Chapter 11



Before he drove off, Kettering stood beside the Camaro and took a last look at the modest California ranch house that had been his home. There should be some kind of emotion involved, he thought. Loss, regret, nostalgia. Relief, even. But he felt nothing. No, that was not true. He felt a deep, grinding anger. Not at his wife, not at their failure to make a marriage, not at the wasted years. His anger was focused on the mocking red figure that defaced his front door, and whatever agency was responsible for putting it there. Doomstalker.

One day, Kettering sensed, he and his spectral enemy would stand face to face. And, as they used to say in Western movies, only one would walk away.

"Come and get me, you sonofabitch," he muttered.
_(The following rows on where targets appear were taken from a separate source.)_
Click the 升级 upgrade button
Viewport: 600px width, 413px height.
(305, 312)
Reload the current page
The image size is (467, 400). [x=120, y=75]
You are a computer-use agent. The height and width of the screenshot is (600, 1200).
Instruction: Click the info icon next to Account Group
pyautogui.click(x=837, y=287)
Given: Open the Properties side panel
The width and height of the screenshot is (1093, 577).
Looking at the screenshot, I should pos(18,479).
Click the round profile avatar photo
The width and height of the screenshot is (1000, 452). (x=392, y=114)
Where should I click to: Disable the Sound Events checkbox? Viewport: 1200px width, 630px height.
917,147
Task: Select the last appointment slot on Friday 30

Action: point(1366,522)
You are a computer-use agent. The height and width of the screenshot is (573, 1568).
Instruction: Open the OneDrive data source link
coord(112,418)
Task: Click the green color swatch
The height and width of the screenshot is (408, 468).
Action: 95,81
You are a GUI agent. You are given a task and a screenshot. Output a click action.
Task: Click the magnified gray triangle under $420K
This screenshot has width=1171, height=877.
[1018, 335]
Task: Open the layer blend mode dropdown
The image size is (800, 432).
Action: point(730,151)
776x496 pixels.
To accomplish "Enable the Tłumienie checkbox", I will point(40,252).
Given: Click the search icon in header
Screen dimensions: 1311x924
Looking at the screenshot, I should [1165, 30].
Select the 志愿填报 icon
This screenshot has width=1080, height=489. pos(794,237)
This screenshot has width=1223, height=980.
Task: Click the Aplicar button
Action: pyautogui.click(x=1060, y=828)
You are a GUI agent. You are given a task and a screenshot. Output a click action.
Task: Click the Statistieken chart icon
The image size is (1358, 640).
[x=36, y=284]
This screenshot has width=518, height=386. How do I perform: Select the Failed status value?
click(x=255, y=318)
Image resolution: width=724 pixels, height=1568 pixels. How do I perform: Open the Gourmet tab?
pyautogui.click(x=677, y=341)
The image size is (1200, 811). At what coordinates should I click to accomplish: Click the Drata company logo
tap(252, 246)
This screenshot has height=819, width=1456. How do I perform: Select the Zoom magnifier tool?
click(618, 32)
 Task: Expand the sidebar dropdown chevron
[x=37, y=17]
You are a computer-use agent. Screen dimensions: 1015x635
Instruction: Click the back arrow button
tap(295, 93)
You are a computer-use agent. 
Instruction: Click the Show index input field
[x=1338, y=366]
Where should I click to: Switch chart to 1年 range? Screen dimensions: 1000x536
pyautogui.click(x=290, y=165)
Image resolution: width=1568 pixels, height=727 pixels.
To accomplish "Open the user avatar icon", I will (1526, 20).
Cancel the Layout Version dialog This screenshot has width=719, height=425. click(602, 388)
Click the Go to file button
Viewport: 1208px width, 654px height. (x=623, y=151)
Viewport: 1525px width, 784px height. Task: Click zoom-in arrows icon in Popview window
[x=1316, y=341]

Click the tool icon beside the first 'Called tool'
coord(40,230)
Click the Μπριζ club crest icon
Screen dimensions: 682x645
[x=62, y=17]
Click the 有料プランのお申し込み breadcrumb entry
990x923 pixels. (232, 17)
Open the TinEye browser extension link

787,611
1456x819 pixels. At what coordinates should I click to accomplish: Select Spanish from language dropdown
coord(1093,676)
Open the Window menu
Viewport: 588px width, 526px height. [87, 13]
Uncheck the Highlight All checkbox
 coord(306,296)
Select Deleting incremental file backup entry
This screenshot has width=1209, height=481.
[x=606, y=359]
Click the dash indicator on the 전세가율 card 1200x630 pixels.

He climbed into the car, slammed the door, and drove off without looking back again.

***

The building into which Kettering moved his sparse belongings was the last of its generation on a street of new, cheap apartments that had mushroomed during the building boom of the 1960s. It was a three-story wooden-frame structure, painted an unhealthy yellow, which dated back to a time before the freeway sliced through the Valley. When the building went up, the area was still dominated by orange groves and bean fields. As the Valley shifted emphasis and mutated to a cluster of suburbs with clots of light industry, the building somehow escaped the general razing of old structures and stood like a relic of another time among the stucco and plaster boxes that were its neighbors.

A rickety flight of wooden stairs zigged up to the second-floor landing and zagged to the third. Kettering had picked up the local throwaway paper this morning and started at the bottom of the for-rent column, where the cheapest rentals were listed. This was the only place he looked at, and he surprised the owner by taking it with barely a glance.

He was surprised to see the silver-gray Mazda parked on the street as he pulled up. He parked his own car on the other side and walked back toward the Mazda. Charity Moline looked up at him through the rolled-down window as he approached.

"You didn't call me," she said.

"Was I supposed to?"

"I was hoping."

She smelled fresh and good as she smiled out at Kettering. He said, "How did you find me?"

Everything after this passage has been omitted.